Mit der 2030-Agenda für nachhaltige Entwicklung sind neue, universelle Ziele für alle Länder der Erde aufgestellt. Dabei wird Bildung für nachhaltige Entwicklung als ein eigenes Ziel benannt und alle Staatschefs und Staatschefinnen der Welt haben diese Sache unterschrieben. Bildung für nachhaltige Entwicklung hat das Ziel, eine zukunftsfähige Welt zu gestalten.

(Udo Pastörs, NPD: Ja, das machen wir schon ein halbes Jahrhundert.)

In den Jahren 2005 bis 2014 war mit der UN-Dekade Bildung für nachhaltige Entwicklung der Einstieg in dieses Thema gegeben. Auf Beschluss der Vereinten Nationen im Dezember 2014 wurde mit einem Weltaktionsprogramm Bildung für nachhaltige Entwicklung als Folgeprogramm angeknüpft. Ziel ist eine Verstetigung und Intensivierung der Aktivitäten in allen Bildungsbereichen, um den Fortschritt hin zu einer nachhaltigen Entwicklung zu beschleunigen.

Auf dem Weg von Projekt zu Struktur soll sich Bildung für nachhaltige Entwicklung künftig stärker und breiter aufstellen. Wichtig ist dabei unter anderem die politische Unterstützung durch strukturelle und inhaltliche Verankerung im Bildungsbereich und in der Nachhaltigkeitspolitik der Länder, die Multiplikator/-innen-Qualifikation von Lehrkräften, Erzieher/-innen, Ausbilder/-innen und weiterer Akteure bei einer Neuorientierung der Lehrinhalte und Lehrmethoden, die Verstärkung der lokalen Vernetzung, die Stärkung und Mobilisierung der Jugendlichen sowie die Etablierung von Netzwerken.

(Udo Pastörs, NPD: Ja, das ist wichtig, Netzwerke.)

In der Landesarbeitsgemeinschaft Bildung für nachhal- tige Entwicklung und über das Institut für Qualitätsentwicklung werden Ideen entwickelt zur Umsetzung des Weltaktionsplanes. Dazu wurden bereits Zukunftswerkstätten, eine Tagung und Fortbildungen genutzt.
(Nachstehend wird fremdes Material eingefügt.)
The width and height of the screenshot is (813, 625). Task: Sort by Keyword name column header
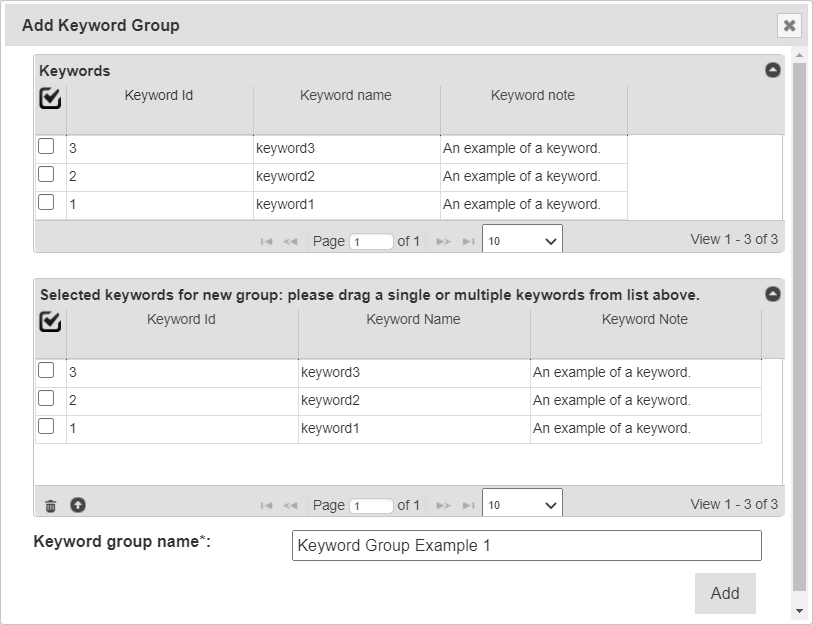coord(345,96)
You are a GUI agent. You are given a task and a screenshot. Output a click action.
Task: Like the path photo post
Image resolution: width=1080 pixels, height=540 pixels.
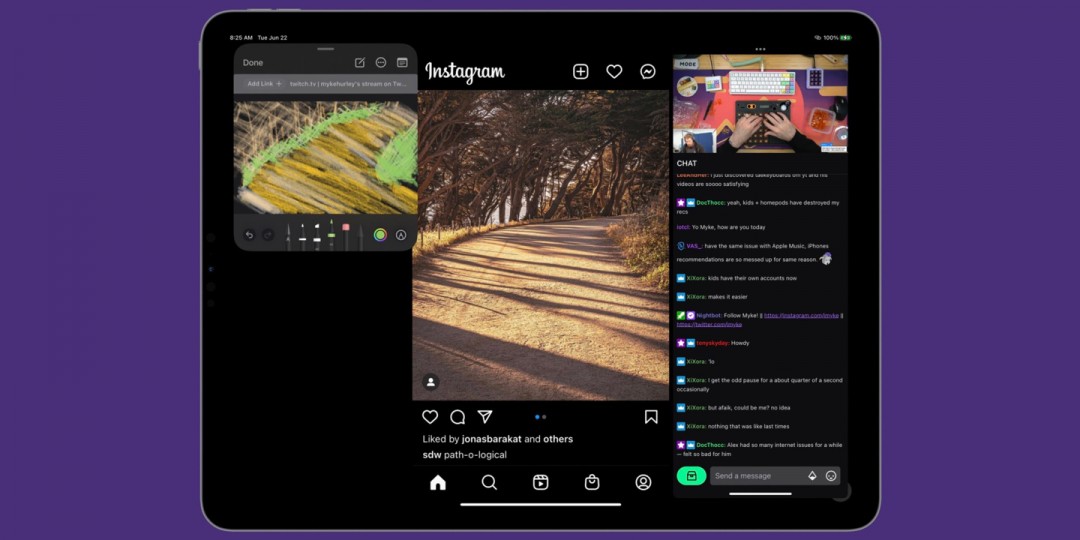point(430,417)
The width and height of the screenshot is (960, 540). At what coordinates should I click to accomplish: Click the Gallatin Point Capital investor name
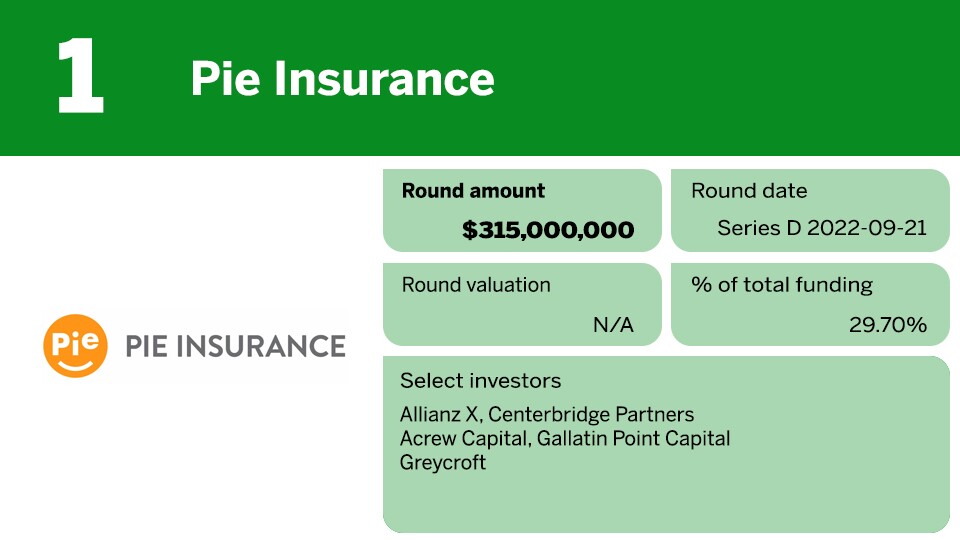(632, 438)
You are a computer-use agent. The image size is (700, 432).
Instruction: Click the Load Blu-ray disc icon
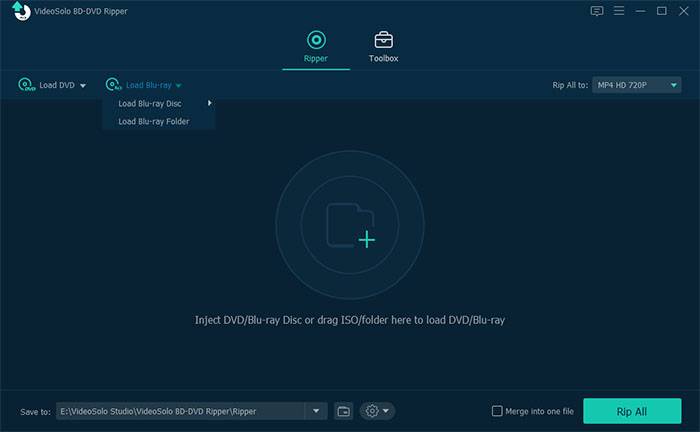coord(113,85)
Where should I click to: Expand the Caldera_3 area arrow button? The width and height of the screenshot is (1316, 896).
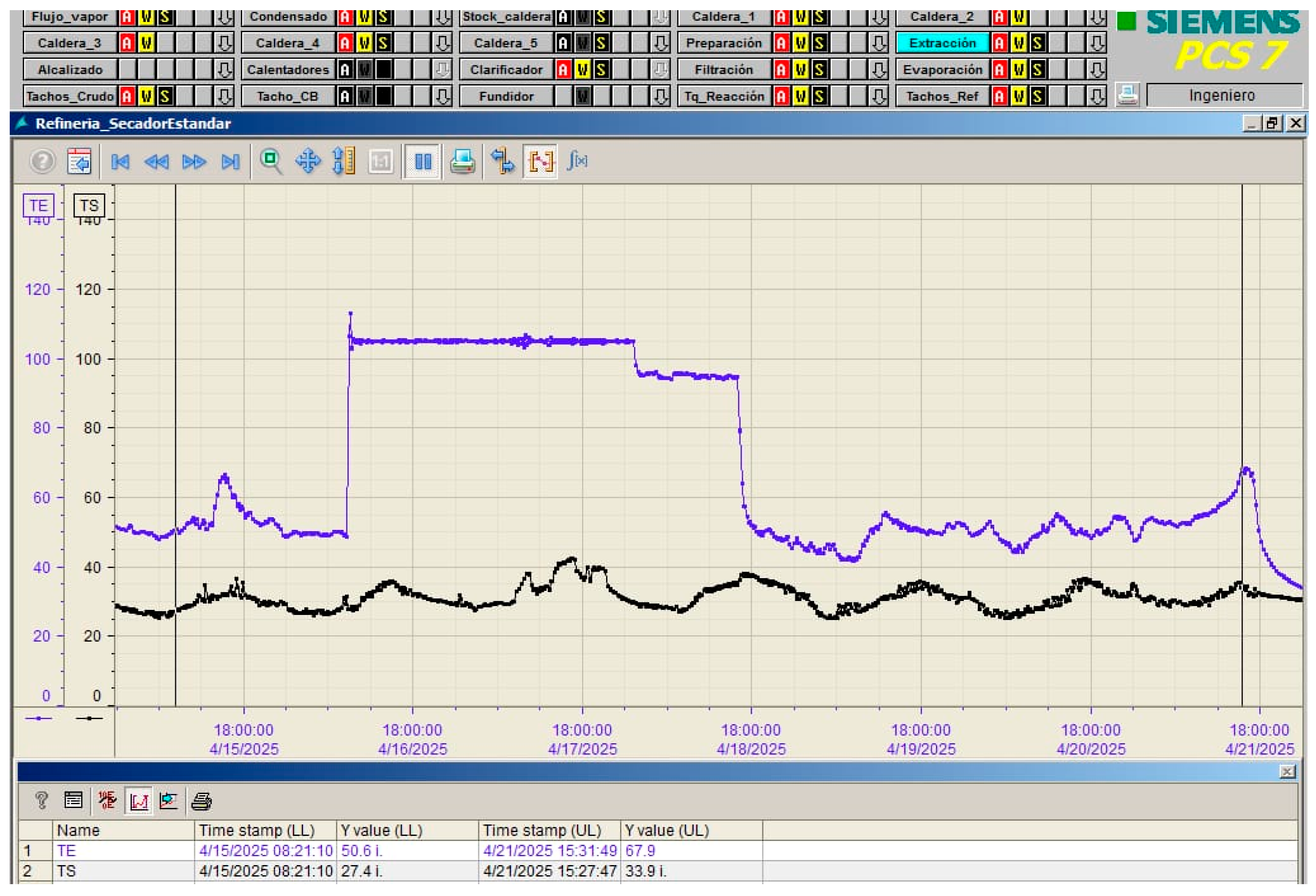pos(224,43)
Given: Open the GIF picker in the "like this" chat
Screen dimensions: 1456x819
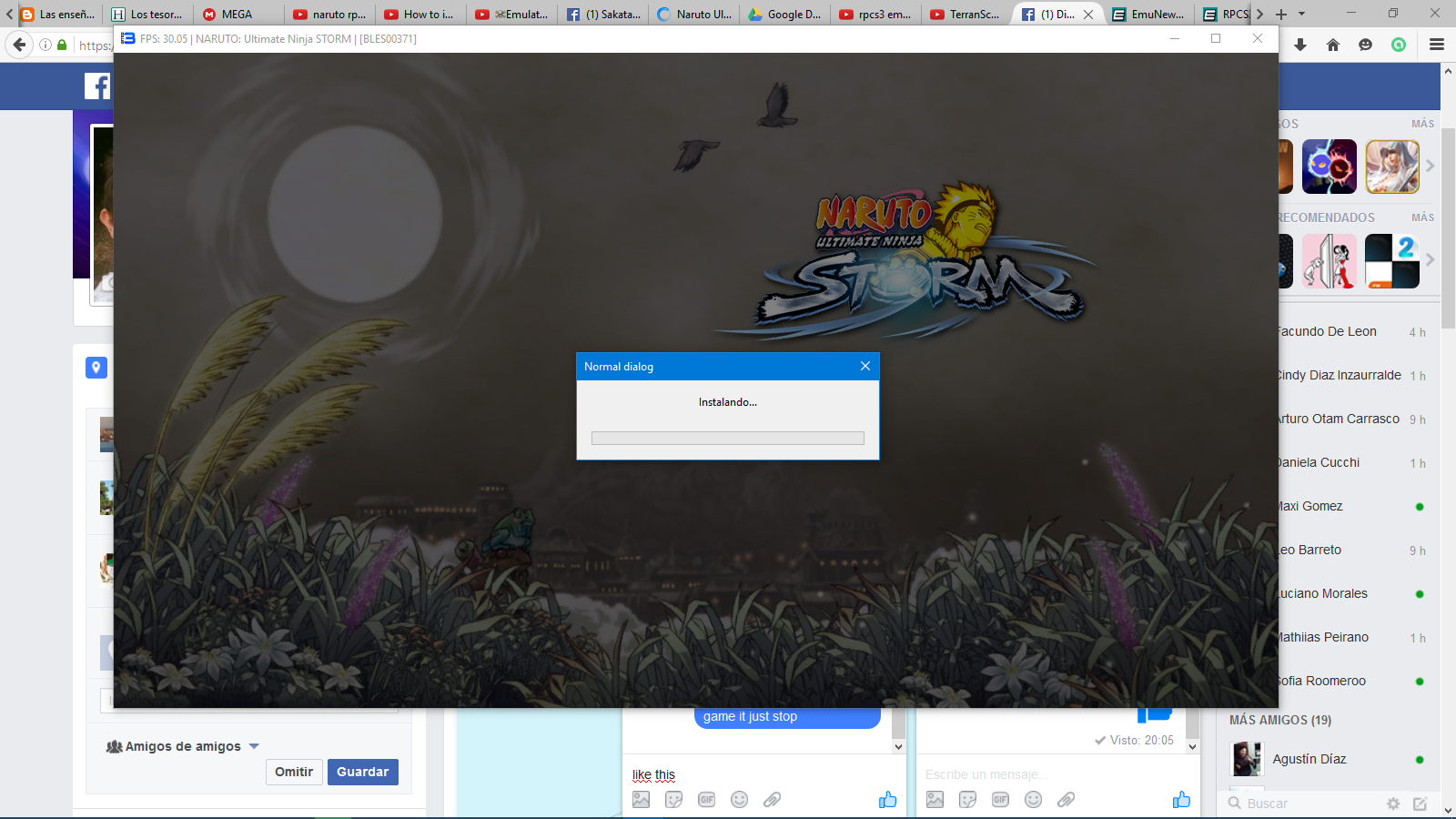Looking at the screenshot, I should tap(706, 800).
Als Ergebnis, zum Beispiel für den Bereich Schule, wurde die Arbeit in vier Schwerpunktfeldern angeregt: Bildung für nachhaltige Entwicklung im Unterricht, in der Lehr-, Aus- und Fortbildung, Schaffung von Netzwerken und ein ganzheitlicher Ansatz in der Schule. Und weiterhin ist für 2016 eine Konferenz zu den Themen Friedenserziehung, Konfliktbewältigung, Flucht, gemeinsam in Frieden leben, Umgang mit Lebensmitteln, Kleidung und Technik geplant. Eine ähnliche Landestagung gab es in diesem Jahr

bereits zum Thema Inklusion und Bildung für nachhaltige Entwicklung.

Auch im Schulgesetz unseres Landes finden wir in Paragraf 3 Lernziele, die dem Anspruch an Bildung für nachhaltige Entwicklung gerecht werden, zum Beispiel: Die Schülerinnen und Schüler sollen in der Schule insbesondere lernen, soziale und politische Mitverantwortung zu übernehmen, die eigene Meinung zu vertreten und die Meinung anderer zu respektieren, für Gerechtigkeit, Frieden und Bewahrung der Schöpfung einzutreten, Konflikte zu erkennen, zu ertragen und sie vernünftig zu lösen, Ursachen und Gefahren totalitärer und autoritärer Herrschaft zu erkennen, ihnen zu widerstehen und entgegenzuwirken, Verständnis für die Eigenart und das Existenzrecht anderer Völker, für die Gleichheit und das Lebensrecht aller Menschen zu entwickeln,

(Udo Pastörs, NPD: Jaja, grau ist alle Theorie.)